▶ [EXERCISE PROMPT]: Could you write out the opening lines of the data, word for word, stopping after the line that contains "Task: Open Подробнее link for Netlify"?

START INFORMATION PROVIDED

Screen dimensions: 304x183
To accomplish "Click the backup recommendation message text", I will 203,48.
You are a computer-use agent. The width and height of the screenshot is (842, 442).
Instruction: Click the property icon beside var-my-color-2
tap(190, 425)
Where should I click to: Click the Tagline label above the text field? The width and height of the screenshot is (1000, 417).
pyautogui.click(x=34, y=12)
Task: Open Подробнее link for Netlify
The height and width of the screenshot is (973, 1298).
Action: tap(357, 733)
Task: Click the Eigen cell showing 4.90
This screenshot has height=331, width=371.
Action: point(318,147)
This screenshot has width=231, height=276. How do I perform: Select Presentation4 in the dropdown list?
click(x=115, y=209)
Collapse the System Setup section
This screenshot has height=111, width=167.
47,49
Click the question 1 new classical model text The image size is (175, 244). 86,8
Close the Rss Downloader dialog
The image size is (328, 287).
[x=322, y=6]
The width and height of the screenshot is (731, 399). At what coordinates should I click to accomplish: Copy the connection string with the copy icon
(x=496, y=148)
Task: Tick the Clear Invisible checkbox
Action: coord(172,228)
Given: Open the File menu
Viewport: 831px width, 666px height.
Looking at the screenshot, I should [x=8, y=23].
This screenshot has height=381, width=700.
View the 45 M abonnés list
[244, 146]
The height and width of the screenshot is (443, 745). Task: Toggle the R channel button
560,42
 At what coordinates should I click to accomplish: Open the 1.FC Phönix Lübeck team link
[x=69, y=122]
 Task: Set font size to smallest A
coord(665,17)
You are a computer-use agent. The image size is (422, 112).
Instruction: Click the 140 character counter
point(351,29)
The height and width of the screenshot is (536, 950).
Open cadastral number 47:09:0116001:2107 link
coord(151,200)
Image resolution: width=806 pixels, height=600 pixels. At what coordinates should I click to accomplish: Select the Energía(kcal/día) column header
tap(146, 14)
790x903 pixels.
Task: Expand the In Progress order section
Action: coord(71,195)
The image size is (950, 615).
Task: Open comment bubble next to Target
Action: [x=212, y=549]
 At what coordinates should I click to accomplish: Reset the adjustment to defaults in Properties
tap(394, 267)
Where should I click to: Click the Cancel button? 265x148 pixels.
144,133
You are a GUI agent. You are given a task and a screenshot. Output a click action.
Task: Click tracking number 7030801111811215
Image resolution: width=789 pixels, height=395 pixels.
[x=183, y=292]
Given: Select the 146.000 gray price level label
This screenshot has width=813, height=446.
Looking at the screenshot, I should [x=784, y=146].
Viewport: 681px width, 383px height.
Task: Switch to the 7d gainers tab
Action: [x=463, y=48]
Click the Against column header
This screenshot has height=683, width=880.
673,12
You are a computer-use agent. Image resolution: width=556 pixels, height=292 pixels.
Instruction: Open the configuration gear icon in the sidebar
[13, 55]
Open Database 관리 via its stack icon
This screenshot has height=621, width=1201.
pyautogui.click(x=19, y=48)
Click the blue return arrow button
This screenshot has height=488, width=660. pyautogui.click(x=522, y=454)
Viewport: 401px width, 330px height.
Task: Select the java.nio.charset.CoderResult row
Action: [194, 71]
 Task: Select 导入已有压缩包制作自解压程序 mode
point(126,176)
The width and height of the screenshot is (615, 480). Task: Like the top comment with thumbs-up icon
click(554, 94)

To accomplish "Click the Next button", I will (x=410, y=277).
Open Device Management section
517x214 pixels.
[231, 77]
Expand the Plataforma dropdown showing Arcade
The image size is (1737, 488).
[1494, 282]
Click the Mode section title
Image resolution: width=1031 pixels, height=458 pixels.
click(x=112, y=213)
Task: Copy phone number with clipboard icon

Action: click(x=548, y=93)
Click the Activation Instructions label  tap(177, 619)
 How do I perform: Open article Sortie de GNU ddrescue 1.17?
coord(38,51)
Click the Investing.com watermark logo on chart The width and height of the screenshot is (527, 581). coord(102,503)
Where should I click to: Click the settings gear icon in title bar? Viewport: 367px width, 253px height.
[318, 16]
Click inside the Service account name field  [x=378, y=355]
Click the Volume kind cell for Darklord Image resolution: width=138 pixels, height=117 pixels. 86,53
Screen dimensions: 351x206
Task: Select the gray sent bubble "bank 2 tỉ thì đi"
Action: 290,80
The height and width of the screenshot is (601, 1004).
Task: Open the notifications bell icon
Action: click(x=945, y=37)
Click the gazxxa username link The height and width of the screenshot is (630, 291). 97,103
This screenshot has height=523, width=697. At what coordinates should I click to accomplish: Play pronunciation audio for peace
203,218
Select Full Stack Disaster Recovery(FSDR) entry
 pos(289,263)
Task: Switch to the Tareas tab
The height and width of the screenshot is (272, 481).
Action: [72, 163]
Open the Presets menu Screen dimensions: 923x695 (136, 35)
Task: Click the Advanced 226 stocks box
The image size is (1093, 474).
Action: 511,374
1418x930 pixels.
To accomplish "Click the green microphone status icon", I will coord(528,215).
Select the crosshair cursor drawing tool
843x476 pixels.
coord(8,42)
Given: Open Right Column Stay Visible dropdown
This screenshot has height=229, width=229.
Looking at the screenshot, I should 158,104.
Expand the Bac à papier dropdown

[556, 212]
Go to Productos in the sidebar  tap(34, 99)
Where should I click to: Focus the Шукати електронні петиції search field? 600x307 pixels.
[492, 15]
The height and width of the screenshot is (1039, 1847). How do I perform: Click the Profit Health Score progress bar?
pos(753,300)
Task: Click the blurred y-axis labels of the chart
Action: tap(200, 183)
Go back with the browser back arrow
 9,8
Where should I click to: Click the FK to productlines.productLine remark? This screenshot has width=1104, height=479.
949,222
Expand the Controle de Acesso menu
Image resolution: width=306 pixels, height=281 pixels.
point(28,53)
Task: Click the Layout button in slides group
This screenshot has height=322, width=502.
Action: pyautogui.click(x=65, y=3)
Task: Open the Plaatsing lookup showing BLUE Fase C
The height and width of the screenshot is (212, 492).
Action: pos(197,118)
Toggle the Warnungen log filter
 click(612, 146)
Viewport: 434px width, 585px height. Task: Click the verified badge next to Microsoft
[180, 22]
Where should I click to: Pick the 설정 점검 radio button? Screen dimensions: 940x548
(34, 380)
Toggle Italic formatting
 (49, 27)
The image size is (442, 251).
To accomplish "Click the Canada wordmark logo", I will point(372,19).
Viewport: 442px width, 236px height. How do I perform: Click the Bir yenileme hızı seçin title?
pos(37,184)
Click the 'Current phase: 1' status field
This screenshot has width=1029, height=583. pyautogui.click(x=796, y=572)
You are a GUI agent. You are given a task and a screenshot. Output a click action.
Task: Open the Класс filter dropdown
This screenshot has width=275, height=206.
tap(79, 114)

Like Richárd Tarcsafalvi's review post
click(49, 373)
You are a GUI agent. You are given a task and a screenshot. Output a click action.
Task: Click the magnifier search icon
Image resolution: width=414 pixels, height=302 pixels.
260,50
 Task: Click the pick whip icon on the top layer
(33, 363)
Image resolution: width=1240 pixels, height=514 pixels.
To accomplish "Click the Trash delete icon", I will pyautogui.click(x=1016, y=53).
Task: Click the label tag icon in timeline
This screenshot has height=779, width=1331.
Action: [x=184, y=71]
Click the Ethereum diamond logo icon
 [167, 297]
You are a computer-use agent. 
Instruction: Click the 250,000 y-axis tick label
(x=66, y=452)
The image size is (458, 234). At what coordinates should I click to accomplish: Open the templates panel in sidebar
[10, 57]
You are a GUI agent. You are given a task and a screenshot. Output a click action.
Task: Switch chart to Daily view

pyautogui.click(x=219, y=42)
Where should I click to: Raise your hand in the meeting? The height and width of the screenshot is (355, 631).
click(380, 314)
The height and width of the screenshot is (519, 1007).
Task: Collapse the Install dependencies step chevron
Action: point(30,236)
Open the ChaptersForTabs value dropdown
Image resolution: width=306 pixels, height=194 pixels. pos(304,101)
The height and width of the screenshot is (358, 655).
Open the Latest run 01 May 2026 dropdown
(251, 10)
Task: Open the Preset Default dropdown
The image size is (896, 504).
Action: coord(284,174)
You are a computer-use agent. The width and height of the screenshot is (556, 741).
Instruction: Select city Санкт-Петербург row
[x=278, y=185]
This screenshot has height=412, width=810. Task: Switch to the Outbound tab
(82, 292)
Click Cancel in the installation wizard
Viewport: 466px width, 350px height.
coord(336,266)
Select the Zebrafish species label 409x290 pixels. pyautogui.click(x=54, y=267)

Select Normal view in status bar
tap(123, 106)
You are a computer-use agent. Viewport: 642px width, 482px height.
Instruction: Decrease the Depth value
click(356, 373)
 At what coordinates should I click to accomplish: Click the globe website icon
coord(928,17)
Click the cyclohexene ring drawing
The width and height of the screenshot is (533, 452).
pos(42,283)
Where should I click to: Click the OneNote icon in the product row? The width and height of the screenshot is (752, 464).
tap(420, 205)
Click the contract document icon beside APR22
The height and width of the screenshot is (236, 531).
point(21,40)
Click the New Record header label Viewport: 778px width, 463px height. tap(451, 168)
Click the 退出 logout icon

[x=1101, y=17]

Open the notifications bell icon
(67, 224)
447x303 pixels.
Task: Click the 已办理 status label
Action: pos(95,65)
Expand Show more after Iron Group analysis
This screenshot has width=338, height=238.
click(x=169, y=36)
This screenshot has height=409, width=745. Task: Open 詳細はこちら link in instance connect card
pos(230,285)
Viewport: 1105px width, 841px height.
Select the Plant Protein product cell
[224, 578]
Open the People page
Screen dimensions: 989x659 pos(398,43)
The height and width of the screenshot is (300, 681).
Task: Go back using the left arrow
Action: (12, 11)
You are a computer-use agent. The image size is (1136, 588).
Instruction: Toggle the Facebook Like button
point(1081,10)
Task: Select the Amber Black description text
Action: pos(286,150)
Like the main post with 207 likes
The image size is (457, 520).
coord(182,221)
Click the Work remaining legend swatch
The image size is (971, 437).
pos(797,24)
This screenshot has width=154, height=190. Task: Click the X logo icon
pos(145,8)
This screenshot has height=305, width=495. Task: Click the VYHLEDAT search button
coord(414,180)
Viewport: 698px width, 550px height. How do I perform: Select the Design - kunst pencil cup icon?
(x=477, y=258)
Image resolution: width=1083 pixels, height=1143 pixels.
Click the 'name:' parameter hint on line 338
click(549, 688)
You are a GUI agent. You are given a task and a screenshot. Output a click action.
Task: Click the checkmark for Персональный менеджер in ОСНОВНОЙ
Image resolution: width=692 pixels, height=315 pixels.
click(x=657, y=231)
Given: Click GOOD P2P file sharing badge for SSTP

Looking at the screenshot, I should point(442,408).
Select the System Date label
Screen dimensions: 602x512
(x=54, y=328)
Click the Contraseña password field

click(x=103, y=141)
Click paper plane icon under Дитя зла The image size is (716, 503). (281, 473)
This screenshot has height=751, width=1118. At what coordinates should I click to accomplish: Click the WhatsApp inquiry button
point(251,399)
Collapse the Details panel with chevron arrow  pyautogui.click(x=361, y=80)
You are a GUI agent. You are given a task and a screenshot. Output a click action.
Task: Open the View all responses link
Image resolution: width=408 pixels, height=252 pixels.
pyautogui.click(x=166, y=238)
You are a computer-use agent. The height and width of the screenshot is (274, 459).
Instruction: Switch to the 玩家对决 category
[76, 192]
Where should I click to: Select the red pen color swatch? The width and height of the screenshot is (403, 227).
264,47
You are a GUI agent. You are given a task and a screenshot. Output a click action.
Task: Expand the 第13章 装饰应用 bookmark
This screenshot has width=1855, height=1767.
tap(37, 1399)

END INFORMATION PROVIDED

▶ [WRITTEN SOLUTION]:
Screen dimensions: 304x183
To accomplish "Click the backup recommendation message text", I will 203,48.
You are a computer-use agent. The width and height of the screenshot is (842, 442).
Instruction: Click the property icon beside var-my-color-2
tap(190, 425)
Where should I click to: Click the Tagline label above the text field? The width and height of the screenshot is (1000, 417).
pyautogui.click(x=34, y=12)
Task: Open Подробнее link for Netlify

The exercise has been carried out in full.